Exercise directions
Report back every line below that carries the word "table".

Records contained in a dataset
☆ ☆ ☆ ☆ ☆ ☆ ☆
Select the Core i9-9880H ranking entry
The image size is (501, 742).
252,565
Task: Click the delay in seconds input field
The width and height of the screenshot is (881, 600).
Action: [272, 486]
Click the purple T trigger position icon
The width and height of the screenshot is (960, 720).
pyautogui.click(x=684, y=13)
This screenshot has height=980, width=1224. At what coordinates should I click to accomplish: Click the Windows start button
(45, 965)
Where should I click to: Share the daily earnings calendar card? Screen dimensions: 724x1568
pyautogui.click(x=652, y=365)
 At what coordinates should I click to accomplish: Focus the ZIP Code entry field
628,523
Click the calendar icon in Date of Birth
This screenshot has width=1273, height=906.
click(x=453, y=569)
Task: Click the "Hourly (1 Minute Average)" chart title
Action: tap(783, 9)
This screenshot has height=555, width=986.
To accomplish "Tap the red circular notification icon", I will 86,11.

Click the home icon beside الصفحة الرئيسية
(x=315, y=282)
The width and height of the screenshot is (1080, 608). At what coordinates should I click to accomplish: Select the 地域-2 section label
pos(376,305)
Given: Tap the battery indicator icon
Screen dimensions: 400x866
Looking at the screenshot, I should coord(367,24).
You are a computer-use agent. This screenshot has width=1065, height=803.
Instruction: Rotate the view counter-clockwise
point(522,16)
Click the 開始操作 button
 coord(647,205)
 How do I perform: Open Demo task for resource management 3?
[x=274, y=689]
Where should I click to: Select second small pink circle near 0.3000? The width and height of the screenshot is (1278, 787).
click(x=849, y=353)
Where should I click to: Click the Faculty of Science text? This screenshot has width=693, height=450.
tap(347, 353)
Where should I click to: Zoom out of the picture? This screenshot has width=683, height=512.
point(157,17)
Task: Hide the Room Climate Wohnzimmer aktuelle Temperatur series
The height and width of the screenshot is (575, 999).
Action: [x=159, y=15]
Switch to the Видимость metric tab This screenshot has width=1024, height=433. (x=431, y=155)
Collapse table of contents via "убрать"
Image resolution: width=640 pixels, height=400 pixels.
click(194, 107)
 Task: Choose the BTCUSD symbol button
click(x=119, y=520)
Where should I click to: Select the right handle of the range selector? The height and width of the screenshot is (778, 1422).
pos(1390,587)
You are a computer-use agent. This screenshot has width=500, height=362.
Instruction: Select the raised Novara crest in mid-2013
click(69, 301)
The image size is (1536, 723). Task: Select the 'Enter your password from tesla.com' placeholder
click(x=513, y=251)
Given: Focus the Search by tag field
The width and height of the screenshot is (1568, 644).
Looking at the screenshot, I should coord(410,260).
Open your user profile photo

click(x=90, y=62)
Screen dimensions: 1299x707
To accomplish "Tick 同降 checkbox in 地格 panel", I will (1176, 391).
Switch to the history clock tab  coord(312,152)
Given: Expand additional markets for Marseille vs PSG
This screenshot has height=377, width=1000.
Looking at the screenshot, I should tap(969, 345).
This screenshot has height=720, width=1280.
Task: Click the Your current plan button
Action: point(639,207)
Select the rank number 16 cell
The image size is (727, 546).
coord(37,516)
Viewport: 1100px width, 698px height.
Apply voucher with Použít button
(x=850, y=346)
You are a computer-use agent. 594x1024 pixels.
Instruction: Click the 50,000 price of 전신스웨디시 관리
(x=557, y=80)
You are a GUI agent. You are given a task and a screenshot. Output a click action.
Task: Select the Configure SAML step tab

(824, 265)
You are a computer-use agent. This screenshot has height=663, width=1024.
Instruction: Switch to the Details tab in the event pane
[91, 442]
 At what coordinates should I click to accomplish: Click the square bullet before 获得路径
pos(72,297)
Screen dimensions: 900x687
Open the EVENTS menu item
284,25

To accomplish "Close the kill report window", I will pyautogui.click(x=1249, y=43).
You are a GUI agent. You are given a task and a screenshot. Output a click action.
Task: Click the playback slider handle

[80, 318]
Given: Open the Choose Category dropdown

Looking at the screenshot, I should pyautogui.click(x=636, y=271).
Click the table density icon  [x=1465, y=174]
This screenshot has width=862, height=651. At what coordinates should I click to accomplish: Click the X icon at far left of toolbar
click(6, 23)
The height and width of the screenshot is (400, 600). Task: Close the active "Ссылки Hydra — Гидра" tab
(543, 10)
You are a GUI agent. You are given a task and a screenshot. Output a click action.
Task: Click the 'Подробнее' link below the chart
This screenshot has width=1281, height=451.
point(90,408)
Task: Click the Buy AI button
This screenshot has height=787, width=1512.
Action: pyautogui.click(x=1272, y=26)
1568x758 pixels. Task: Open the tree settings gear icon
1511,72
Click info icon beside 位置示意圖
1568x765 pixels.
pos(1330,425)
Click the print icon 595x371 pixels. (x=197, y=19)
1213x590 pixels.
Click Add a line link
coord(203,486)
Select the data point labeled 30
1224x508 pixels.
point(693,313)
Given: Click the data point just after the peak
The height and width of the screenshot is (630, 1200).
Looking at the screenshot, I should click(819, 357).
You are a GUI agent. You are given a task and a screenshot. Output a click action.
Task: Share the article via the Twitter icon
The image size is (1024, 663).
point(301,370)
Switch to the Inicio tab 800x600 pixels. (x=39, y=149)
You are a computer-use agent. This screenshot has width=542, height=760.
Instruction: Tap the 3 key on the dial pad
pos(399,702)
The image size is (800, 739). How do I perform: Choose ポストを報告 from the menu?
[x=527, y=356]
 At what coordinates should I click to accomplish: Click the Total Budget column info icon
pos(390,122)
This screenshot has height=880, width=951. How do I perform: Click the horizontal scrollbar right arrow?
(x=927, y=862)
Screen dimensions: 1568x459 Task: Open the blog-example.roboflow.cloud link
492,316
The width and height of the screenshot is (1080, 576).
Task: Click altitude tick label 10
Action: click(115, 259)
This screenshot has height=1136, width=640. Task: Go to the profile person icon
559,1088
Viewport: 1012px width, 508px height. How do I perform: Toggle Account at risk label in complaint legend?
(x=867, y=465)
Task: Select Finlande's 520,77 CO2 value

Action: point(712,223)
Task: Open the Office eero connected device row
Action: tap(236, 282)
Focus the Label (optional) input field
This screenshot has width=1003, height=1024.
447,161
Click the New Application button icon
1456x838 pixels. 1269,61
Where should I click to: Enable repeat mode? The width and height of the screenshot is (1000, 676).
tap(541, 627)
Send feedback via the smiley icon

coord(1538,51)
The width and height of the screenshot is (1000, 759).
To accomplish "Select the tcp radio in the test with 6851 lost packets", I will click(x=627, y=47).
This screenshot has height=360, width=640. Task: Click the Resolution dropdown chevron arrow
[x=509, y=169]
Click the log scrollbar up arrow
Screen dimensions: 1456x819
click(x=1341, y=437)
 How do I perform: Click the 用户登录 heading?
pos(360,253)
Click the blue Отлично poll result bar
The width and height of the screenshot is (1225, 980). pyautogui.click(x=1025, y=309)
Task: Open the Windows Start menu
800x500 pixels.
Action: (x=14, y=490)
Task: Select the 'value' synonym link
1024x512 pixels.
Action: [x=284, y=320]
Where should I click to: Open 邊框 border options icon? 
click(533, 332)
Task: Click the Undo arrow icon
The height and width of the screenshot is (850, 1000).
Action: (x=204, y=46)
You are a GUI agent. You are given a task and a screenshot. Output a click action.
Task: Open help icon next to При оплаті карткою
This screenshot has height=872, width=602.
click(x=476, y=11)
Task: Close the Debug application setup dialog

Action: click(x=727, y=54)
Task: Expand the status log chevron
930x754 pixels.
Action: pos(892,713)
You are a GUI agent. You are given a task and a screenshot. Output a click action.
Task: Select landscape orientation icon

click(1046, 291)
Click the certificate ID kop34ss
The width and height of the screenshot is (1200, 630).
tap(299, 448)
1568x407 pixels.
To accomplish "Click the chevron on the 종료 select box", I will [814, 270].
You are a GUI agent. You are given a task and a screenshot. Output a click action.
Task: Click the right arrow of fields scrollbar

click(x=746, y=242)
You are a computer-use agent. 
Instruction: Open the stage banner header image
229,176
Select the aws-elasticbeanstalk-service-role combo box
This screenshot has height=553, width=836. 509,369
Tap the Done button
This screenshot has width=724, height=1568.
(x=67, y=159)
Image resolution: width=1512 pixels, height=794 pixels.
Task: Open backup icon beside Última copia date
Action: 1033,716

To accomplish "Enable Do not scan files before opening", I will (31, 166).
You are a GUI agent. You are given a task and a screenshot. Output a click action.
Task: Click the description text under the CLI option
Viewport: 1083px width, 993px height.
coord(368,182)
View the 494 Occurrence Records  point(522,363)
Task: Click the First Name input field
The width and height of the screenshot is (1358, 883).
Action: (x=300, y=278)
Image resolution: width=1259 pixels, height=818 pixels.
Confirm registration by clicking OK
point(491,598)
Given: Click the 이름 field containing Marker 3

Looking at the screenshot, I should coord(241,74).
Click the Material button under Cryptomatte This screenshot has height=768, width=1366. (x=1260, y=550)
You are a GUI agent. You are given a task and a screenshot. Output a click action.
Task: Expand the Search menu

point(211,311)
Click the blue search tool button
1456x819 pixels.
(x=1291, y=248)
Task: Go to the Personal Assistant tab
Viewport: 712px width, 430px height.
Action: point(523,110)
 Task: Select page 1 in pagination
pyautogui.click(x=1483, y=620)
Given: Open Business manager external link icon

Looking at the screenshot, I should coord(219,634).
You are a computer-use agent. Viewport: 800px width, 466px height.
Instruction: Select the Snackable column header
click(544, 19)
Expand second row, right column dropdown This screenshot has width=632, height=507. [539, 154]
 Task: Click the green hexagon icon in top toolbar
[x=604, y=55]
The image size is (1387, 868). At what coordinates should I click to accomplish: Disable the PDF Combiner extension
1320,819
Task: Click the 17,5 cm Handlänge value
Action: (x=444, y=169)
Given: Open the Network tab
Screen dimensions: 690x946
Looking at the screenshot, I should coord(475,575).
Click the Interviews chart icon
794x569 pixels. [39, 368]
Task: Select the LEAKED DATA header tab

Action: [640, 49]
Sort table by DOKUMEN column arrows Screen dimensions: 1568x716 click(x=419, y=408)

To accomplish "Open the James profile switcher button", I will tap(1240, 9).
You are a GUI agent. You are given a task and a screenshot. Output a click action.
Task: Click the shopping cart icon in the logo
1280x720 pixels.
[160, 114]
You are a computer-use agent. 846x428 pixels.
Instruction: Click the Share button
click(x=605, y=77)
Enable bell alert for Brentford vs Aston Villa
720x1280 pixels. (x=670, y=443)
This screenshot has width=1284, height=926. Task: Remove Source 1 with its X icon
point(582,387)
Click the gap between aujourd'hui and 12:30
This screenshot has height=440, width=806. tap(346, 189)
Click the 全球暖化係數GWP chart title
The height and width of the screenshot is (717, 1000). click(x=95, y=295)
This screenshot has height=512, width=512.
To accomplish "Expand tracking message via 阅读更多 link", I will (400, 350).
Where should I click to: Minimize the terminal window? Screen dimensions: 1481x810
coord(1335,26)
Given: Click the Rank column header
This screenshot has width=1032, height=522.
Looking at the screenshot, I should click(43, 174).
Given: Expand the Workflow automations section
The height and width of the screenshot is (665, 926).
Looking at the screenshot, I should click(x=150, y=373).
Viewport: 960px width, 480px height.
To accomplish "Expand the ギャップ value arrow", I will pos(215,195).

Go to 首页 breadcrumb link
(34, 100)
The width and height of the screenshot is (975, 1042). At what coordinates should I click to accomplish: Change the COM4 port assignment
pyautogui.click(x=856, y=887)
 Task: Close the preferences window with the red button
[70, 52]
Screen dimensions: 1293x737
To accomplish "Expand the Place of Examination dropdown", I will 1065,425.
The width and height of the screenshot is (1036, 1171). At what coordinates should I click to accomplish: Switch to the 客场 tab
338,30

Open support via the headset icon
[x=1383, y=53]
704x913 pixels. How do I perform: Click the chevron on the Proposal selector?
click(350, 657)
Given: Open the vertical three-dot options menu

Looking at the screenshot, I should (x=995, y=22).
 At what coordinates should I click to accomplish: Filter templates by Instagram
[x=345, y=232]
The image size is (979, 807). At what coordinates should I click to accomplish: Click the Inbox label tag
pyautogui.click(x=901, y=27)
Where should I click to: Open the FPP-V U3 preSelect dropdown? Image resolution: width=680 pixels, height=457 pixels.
☆ ☆ ☆ ☆ ☆ ☆ ☆
Answer to this problem
Collapse table of contents via "убрать"
Click the table density icon  [x=1465, y=174]
Sort table by DOKUMEN column arrows Screen dimensions: 1568x716 click(x=419, y=408)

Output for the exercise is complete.